I'm also not trying to argue that this isn't creepy. Clearly it is. But the real 'target' of this scheme is the person buying the ads. I doubt this has any real effect on the person who sees them.
(do note that this research suffers a bit from p-hacking).
There is a good chance that you were already targeted before, since online manipulation is used by the big militaries. Think back about 2 years, reading about SJW, politics, neo-nazis, antifa, BLM, manspreading, immigrants, the deep state, etc. Good chance at least some of your perception about these subjects was molded by just a few individuals. For instance, remember that Russian girl throwing bleach on "manspreaders" in the metro? You may have had a strong reaction to that, and it would be the desired effect of Russian troll-factory.
Specifically, on the effect of manipulating the Facebook feed to control behavior, Facebook did some controversial research themselves, where they used sentiment analysis to make a feed more or less positive. People who were fed negative feeds, started using negative words in their own status update: https://www.forbes.com/sites/gregorymcneal/2014/06/28/facebo...
> The marketing study suggested companies should "[c]oncentrate media during prime vulnerability moments, aligning with content involving tips and tricks, instant beauty rescues, dressing for the success, getting organized for the week and empowering stories... Concentrate media during her most beautiful moments, aligning with content involving weekend guides, weekend style, beauty tips for social activities and positive stories." The Facebook study, combined with last year's marketing study suggests that marketers may not need to wait until Mondays or Thursdays to have an emotional impact, instead social media companies may be able to manipulate timelines and news feeds to create emotionally fueled marketing opportunities.
Long term priming, as opposed to short term with gaps of a second or so, was one of the prime victims of the replication crisis and seems to actually not exist.
Priming is one of the psychology topics worst afflicted by p-hacking. Almost every prominent priming study has gone down in flames during the replication crisis. Consistent, repeated propaganda has real effects, priming doesn't.

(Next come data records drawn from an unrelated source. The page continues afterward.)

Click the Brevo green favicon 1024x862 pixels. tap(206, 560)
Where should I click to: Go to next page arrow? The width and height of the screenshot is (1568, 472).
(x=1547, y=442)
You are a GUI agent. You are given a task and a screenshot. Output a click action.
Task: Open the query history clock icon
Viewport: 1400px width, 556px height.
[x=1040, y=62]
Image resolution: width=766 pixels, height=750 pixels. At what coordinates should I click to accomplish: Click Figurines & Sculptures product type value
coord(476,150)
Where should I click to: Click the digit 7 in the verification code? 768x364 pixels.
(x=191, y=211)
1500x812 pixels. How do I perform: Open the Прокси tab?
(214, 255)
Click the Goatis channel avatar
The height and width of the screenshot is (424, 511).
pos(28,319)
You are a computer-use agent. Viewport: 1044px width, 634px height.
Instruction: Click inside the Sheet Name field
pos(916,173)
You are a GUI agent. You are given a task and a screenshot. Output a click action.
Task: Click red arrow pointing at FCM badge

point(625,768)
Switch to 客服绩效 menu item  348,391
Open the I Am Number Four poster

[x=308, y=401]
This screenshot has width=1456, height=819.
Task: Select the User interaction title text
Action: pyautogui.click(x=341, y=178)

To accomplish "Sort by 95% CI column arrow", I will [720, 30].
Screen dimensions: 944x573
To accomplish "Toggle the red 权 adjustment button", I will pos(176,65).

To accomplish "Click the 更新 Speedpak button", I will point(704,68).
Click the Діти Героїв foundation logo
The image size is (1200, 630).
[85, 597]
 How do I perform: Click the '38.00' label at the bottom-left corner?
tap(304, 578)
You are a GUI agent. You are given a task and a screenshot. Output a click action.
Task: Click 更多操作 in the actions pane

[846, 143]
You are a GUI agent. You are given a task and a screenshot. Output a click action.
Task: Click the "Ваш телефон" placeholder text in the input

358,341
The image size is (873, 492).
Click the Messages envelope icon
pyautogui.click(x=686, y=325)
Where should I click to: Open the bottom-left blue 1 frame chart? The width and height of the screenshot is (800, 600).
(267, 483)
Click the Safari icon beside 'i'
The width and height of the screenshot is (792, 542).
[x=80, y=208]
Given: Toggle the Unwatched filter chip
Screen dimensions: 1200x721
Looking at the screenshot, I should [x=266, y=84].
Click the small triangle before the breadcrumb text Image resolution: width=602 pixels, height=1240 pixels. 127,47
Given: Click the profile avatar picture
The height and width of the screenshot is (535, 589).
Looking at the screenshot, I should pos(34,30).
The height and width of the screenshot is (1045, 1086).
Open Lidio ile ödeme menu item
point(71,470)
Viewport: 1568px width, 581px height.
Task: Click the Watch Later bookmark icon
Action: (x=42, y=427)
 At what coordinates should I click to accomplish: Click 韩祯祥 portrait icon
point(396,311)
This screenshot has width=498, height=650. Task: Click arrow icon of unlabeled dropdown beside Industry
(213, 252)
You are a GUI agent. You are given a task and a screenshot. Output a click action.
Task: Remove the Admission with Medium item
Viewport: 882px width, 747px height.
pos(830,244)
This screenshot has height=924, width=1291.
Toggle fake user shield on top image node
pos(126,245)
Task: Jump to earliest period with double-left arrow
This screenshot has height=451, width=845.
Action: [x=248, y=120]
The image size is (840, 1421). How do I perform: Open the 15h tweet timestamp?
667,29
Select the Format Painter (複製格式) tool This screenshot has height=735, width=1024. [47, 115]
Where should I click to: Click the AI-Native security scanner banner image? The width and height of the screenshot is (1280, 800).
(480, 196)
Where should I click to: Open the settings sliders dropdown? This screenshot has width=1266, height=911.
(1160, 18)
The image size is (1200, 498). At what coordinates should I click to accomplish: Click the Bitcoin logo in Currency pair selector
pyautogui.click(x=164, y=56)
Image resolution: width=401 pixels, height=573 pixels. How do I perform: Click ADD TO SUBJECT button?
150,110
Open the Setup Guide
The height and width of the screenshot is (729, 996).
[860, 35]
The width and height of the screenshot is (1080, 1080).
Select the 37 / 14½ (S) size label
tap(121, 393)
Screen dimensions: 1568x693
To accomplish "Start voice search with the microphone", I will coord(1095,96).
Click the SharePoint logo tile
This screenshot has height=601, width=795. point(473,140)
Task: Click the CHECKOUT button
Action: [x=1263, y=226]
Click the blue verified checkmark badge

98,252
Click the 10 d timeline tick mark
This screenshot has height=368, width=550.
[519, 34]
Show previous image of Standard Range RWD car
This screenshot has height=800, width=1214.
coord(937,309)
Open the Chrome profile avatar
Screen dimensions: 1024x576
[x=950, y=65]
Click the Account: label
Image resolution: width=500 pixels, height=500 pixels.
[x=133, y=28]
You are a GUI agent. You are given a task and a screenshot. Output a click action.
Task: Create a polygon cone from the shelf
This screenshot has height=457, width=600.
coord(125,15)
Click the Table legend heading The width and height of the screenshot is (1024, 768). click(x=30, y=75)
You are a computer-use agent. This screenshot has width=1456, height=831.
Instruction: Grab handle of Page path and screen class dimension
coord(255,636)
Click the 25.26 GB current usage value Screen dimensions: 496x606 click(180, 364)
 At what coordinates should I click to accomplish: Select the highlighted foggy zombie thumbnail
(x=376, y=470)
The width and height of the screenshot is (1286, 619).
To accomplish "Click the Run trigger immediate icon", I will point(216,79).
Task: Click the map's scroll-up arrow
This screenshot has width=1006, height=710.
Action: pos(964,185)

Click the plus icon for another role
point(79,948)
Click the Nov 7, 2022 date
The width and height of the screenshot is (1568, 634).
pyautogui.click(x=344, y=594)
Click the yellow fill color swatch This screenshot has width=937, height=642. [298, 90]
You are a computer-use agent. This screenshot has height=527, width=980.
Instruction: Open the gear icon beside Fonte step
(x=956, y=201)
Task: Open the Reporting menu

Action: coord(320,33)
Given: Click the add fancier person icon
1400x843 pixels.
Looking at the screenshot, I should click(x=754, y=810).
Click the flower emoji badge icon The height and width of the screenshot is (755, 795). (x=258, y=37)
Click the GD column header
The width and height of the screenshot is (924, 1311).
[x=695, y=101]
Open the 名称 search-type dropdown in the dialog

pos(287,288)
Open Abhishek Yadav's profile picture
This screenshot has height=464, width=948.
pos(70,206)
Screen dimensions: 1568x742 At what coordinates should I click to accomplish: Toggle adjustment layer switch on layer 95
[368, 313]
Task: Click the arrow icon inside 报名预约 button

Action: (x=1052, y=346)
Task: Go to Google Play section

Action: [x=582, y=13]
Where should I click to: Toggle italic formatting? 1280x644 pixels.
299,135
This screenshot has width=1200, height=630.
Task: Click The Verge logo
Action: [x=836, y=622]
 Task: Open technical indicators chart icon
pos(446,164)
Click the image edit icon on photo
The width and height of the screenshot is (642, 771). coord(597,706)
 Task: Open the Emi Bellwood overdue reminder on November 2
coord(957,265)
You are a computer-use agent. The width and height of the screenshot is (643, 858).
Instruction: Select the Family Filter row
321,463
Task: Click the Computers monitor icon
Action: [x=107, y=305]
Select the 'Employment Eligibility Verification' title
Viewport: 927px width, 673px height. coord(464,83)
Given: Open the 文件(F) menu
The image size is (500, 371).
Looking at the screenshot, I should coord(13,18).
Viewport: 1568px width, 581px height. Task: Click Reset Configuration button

Like said by the other poster, long-term priming is not proven nor disproven: Science needs better and more experiments. So we don't yet scientifically know enough about long-term priming to make a judgment on its effects. Short-term priming is well-established and has real measurable effects though. The prominent priming studies you refer to are the "exotic" studies -- these looked at less defined aspects of priming, and were found to be lacking.
> Amidst the recent furor over failures to replicate some empirical results on behavior priming, it is important to emphasize that some basic behavior-priming effects are real, robust, and easily replicable even if others are much more problematic.
For instance, your reply contains too many words starting with "p" and "pr" for it to be a mere coincidence :). (syntactical priming is something that authors or editors have to guard against, as it can make for poor quality writing).
The prior for priming effects as strong as those claimed by psychology is, obviously, extremely low. After all, the only reason everybody knows about priming is that it got lots of press coverage, because it was surprising and unexpected. Now that we know the evidence for it is very weak, we can just go back to our original prior for it, which was very low.
In general this is true for almost all popular psychology results. They're all popular because they're surprising, which is what makes them interesting. And now we are learning that such surprises were only produced in the first place because the evidence for them was p-hacked. It turns out that there are no tiny hacks that radically change human behavior, beyond placebo effect.
I'm sure that psychology produces some real results, but whatever they are, they aren't what get reported in the New York Times, or TED talks, or bestselling pop science books.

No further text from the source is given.